## Task requirements
The response should reproduce exactly the lines from the top of the listing below through the one that contains "Given: Click the", and nothing else; pictures do not belong in it.

## Data
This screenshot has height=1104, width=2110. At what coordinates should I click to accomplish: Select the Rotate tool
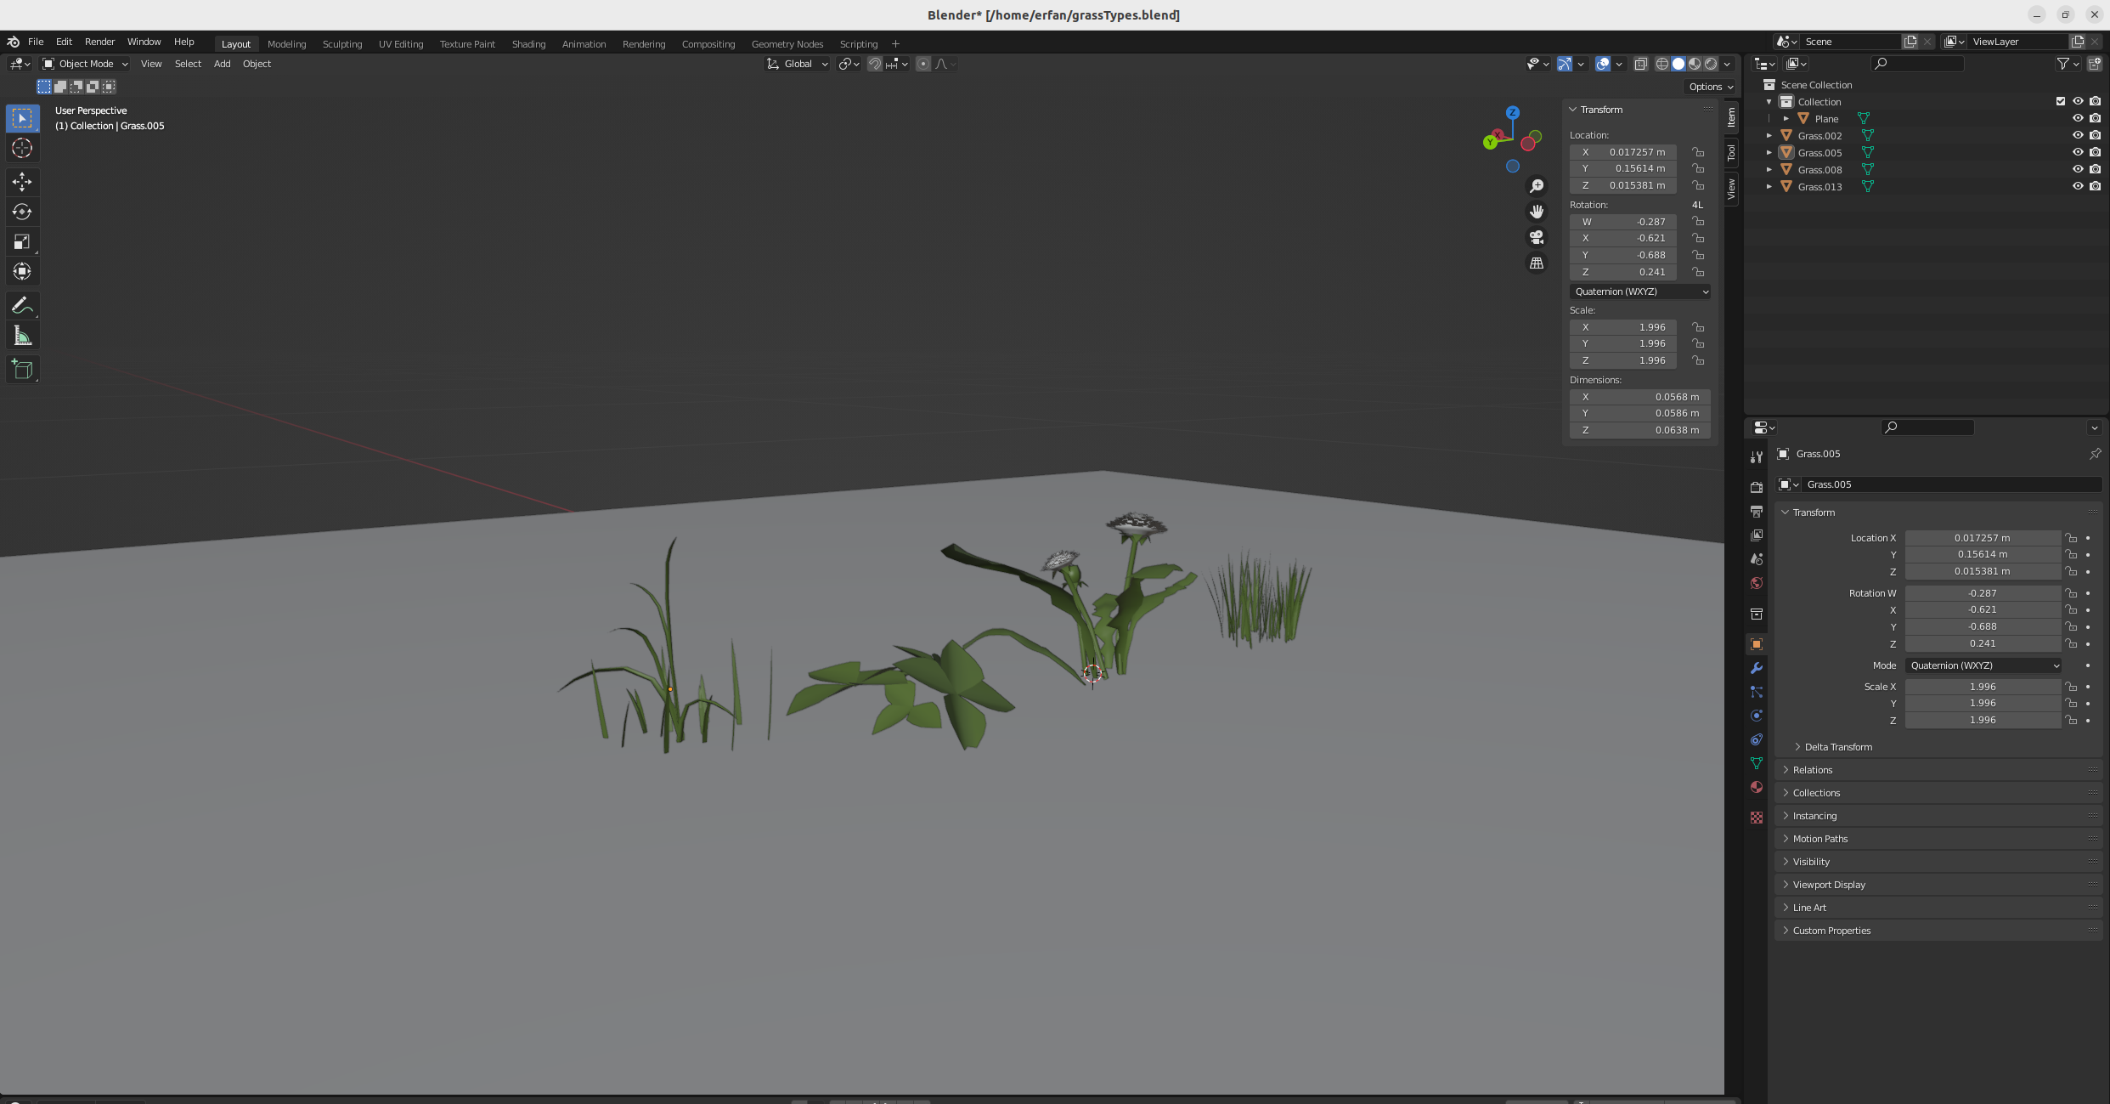(22, 212)
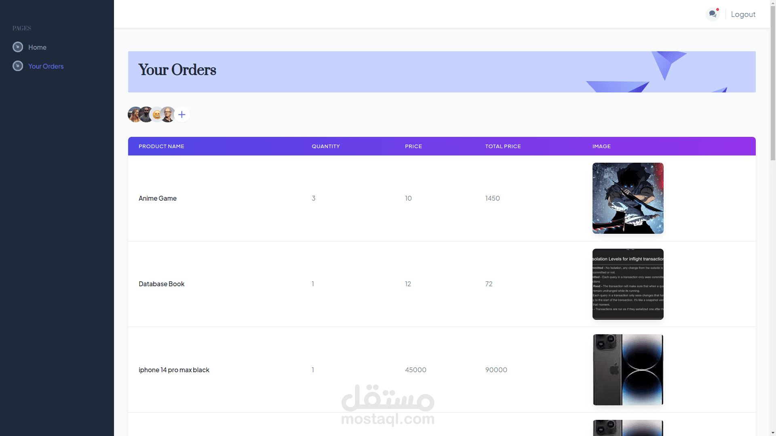The height and width of the screenshot is (436, 776).
Task: Click the Product Name column header
Action: click(161, 146)
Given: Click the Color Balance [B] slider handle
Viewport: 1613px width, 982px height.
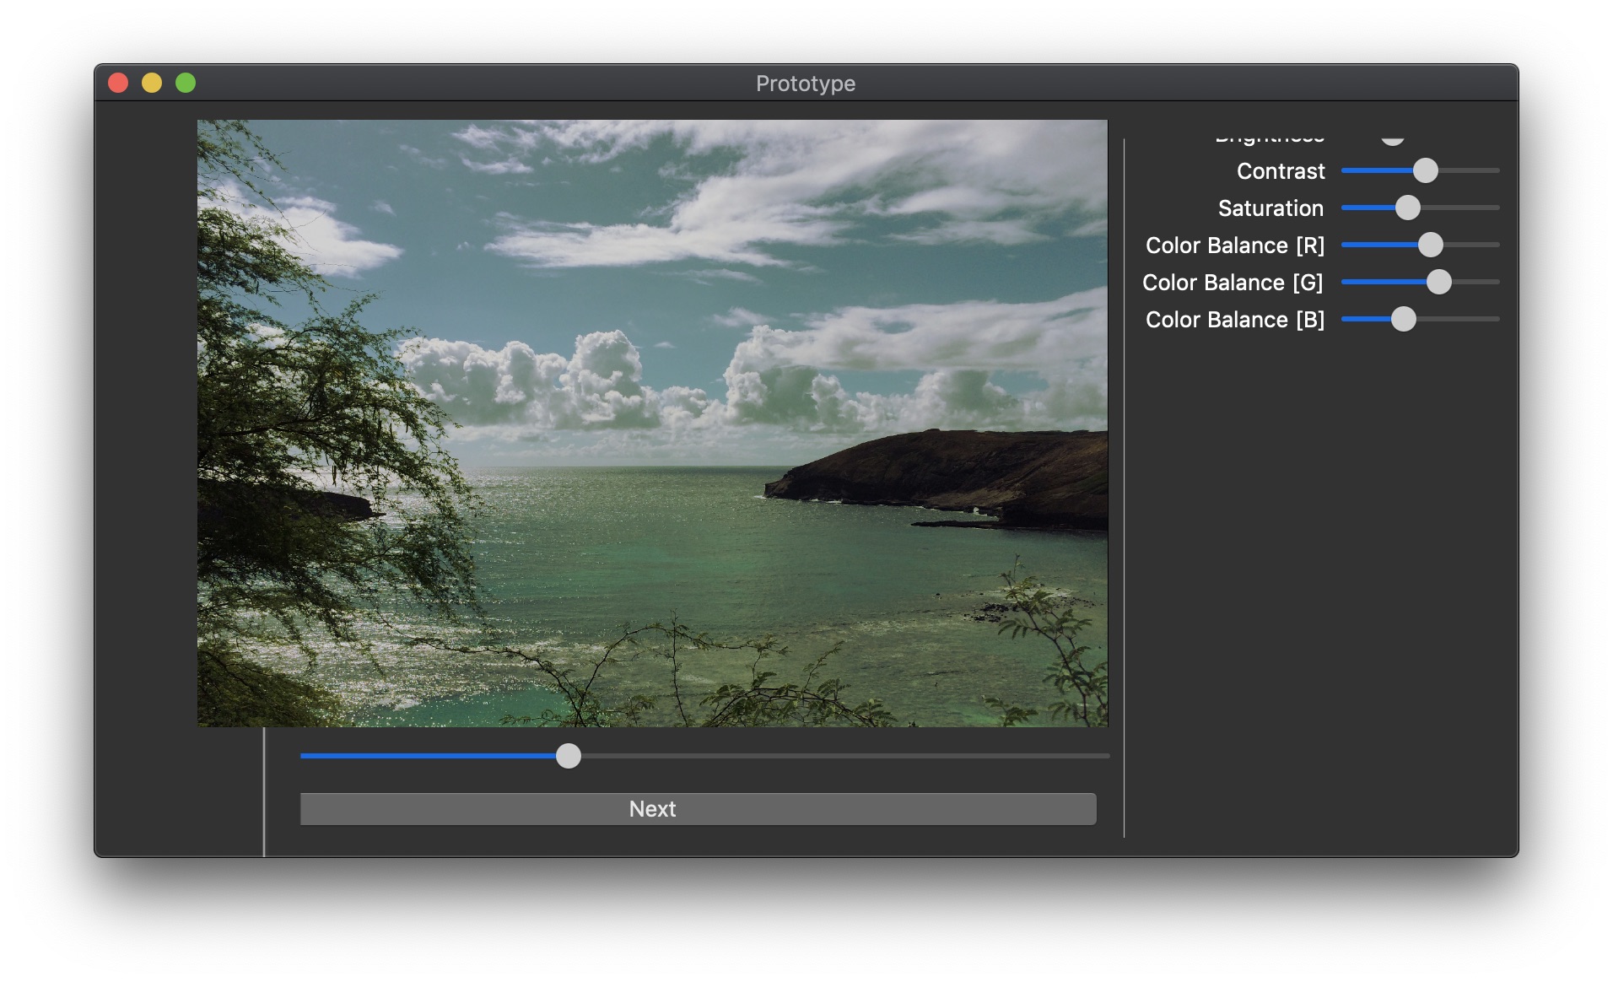Looking at the screenshot, I should coord(1405,320).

## Output
This screenshot has height=1104, width=2110. At what coordinates should I click to accomplish: Select the Rotate tool
(22, 212)
The height and width of the screenshot is (436, 776).
Task: Click the Product Name column header
Action: click(161, 146)
Given: Click the Color Balance [B] slider handle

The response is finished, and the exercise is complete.